Netflix is overflowing with new material. From original films to television shows under the swell of flashy advertising, it’s difficult to choose which program to watch.
“Russian Doll” is one of the television shows that rises above the tsunami of content. Unlike some programs which feel like a chore to watch, “Russian Doll” is a delightful breath of fresh air. With only eight episodes at 30 minutes each, you’ll be begging for more at the finale.
“Russian Doll” stars a fabulous Natasha Lyonne (“Orange is the New Black”) as a snarky, substance obsessed New York hipster who continues to die and wake up at her birthday party. The show is a mélange of genres and inspirations, from “Groundhog Day” to fantasy to buddy comedy. Yet, it works and never grows boring despite the repeated birthday party and events of the same day.
Created and produced by Leslye Headland (writer of “Bachelorette” and “Sleeping with Other People”), Natasha Lyonne and Amy Poehler, the comedy flourishes from the humor all three women honed throughout their careers. The fantasy aspect, however, adds an ominous tone to the show as Lyonne wonders whether she’ll be able to make it out of this time loop alive. “Russian Doll” is Headland’s first television directorial debut and the show fully advances her previous, already skilled work.
One of the elements that makes “Russian Doll” so original is it’s fully developed cast of characters. Standout cast members include Greta Lee, Rebecca Henderson and Chloe Sevigny. Without giving anything away, the addition of Charlie Barnett’s character adds a much needed twist to the story, which doesn’t gain momentum until episode three. But stick with it, because the unpredictability of the latter episodes utilize the time loop genre to its full, experimental extent.
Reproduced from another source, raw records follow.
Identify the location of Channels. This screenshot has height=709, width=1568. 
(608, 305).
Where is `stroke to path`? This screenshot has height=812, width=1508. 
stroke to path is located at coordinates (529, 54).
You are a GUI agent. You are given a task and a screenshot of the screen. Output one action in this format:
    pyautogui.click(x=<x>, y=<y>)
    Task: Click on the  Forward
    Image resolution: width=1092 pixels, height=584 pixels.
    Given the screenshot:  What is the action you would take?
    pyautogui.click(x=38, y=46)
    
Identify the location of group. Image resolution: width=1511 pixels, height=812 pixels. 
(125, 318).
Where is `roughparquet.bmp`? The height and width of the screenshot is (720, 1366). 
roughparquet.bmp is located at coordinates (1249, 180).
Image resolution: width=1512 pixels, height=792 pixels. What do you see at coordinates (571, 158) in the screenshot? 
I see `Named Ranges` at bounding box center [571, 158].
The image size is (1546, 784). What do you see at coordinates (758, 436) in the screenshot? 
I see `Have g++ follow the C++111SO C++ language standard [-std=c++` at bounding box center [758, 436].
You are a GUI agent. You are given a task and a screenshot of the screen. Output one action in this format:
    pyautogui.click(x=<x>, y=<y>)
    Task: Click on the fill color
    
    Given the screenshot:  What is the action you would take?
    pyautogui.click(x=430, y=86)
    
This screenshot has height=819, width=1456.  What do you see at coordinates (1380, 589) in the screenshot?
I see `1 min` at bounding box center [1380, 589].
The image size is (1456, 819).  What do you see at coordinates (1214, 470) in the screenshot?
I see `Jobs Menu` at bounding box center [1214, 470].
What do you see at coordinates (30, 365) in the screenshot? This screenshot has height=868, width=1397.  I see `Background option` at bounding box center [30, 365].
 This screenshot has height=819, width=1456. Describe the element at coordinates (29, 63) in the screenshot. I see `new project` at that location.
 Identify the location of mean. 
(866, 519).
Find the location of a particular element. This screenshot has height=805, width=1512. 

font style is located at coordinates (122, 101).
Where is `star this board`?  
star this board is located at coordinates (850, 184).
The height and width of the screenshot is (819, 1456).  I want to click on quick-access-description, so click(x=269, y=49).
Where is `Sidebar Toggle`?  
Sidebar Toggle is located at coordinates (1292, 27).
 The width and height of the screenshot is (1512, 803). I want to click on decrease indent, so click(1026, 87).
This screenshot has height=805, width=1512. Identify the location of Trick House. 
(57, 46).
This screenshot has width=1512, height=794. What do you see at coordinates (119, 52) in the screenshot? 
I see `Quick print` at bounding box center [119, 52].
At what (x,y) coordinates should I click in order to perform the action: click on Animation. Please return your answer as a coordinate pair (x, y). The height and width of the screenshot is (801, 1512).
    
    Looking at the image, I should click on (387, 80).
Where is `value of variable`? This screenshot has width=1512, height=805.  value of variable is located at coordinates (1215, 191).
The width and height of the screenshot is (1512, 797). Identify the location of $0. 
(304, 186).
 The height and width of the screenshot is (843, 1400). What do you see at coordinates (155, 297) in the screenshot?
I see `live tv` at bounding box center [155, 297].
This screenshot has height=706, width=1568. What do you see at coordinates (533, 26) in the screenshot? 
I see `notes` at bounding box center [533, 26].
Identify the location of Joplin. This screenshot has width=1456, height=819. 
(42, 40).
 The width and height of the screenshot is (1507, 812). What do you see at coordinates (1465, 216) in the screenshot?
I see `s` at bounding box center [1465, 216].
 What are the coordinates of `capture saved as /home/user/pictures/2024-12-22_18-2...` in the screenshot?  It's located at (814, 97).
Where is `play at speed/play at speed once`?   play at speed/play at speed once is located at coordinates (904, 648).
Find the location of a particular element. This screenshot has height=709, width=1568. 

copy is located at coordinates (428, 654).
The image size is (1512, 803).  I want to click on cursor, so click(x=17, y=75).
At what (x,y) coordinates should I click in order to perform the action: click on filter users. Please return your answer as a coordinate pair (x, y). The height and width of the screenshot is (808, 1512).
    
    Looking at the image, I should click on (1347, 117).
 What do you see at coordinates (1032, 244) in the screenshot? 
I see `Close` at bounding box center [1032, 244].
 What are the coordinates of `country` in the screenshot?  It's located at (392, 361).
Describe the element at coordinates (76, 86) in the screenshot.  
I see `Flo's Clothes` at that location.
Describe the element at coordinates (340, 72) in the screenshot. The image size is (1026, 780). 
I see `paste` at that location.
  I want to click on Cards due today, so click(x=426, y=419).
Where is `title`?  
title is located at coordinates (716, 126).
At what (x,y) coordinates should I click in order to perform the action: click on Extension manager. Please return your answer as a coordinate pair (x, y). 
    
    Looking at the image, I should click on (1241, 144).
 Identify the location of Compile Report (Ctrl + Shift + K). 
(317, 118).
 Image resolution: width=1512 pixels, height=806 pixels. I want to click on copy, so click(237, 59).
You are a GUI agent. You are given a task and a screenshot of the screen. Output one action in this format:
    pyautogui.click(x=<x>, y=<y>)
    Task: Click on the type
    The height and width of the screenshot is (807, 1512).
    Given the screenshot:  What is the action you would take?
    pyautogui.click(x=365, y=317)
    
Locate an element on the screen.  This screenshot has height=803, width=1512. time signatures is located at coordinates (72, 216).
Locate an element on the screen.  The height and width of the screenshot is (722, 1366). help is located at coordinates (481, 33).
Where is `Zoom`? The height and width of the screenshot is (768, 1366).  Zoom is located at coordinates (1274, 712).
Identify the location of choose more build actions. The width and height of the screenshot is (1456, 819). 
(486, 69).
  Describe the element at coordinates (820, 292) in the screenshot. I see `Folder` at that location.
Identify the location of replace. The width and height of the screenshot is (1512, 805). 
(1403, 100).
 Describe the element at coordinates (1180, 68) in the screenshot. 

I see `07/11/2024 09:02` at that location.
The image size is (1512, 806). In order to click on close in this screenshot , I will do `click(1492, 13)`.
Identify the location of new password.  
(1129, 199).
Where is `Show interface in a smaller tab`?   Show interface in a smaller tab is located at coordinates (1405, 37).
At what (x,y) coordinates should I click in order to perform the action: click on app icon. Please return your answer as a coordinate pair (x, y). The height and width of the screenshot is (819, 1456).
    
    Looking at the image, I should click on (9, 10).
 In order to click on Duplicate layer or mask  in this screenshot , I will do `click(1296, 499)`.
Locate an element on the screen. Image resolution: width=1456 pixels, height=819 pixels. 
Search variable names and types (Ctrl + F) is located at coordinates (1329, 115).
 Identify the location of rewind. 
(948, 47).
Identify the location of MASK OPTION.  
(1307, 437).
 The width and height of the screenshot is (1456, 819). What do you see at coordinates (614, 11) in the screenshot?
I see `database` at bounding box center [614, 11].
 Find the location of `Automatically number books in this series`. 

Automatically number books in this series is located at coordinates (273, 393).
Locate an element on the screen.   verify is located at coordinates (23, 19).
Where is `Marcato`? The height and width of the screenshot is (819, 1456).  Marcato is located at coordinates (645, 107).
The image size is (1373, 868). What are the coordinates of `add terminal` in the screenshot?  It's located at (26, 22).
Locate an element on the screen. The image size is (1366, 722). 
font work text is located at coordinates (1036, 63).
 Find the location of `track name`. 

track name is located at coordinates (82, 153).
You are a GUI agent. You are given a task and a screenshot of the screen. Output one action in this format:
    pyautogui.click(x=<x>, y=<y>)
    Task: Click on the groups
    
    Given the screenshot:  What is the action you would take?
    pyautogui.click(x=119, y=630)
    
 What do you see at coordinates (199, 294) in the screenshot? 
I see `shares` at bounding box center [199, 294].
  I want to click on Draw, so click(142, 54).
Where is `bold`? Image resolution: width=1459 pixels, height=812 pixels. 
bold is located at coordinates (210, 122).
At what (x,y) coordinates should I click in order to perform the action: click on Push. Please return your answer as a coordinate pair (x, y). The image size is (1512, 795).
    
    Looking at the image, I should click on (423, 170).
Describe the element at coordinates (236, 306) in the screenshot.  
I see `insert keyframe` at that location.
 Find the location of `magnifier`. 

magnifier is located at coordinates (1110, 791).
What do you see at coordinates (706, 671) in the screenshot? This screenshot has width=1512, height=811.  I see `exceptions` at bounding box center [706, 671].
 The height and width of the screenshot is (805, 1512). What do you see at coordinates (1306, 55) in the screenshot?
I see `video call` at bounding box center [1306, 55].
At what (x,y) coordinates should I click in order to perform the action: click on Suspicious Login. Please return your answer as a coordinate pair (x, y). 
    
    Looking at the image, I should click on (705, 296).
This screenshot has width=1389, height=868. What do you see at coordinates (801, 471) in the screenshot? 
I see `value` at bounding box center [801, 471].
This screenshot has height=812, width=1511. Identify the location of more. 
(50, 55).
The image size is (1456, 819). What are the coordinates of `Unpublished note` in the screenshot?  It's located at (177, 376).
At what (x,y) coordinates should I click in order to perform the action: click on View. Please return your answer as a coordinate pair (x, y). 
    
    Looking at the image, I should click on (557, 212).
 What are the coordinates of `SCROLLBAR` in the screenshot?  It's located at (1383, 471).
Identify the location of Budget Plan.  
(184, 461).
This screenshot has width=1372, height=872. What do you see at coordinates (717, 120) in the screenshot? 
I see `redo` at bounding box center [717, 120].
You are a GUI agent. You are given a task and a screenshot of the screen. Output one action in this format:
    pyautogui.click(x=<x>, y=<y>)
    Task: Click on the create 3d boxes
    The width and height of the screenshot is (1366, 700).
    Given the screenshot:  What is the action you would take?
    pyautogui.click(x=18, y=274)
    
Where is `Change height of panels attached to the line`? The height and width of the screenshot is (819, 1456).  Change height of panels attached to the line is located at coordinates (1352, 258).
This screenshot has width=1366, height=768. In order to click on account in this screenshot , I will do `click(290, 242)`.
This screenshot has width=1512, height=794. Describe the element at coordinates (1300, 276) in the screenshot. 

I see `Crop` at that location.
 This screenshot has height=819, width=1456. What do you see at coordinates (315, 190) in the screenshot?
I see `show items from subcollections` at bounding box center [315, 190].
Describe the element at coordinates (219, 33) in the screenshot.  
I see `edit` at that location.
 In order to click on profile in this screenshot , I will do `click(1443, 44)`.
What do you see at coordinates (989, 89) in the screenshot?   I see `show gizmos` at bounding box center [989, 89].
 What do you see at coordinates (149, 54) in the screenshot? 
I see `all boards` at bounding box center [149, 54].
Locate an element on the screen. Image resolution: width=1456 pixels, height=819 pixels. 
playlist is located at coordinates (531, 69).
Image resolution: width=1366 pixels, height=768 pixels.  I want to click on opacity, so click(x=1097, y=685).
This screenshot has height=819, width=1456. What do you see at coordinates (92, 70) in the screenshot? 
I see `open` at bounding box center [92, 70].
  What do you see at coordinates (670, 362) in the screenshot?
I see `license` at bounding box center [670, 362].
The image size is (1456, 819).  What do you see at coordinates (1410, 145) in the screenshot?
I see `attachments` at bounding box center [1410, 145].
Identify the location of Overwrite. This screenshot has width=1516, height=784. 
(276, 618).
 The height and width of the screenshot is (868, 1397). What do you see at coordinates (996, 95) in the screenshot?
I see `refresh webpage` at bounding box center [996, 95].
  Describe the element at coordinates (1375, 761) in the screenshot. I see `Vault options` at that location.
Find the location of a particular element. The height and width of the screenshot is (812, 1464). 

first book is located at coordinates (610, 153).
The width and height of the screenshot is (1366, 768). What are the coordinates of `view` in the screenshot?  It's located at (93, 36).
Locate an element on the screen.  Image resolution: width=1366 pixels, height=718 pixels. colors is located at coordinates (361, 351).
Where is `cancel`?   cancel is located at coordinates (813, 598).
What starts as a satire of hipster culture and a comedic character study ultimately evolves into insightful ruminations about mental health, suicide and fate. While the pill popping, orgy obsessed birthday party Lyonne starts at appears exciting in the first few episodes, after a while it seems pointless in the grand scheme of life. This is the creator’s intention, as the show reveals Lyonne’s mental health struggles and how her character hides behind drugs and sex to cope with trauma.
“Russian Doll” advances the genre of the time loop, unlike this month’s theatrical flop “Happy Death Day 2U.” It’s one the rare shows that mixes pure entertainment with philosophical trajectories. So stay on your couch this cold season instead of going out to the cinema to binge “Russian Doll.”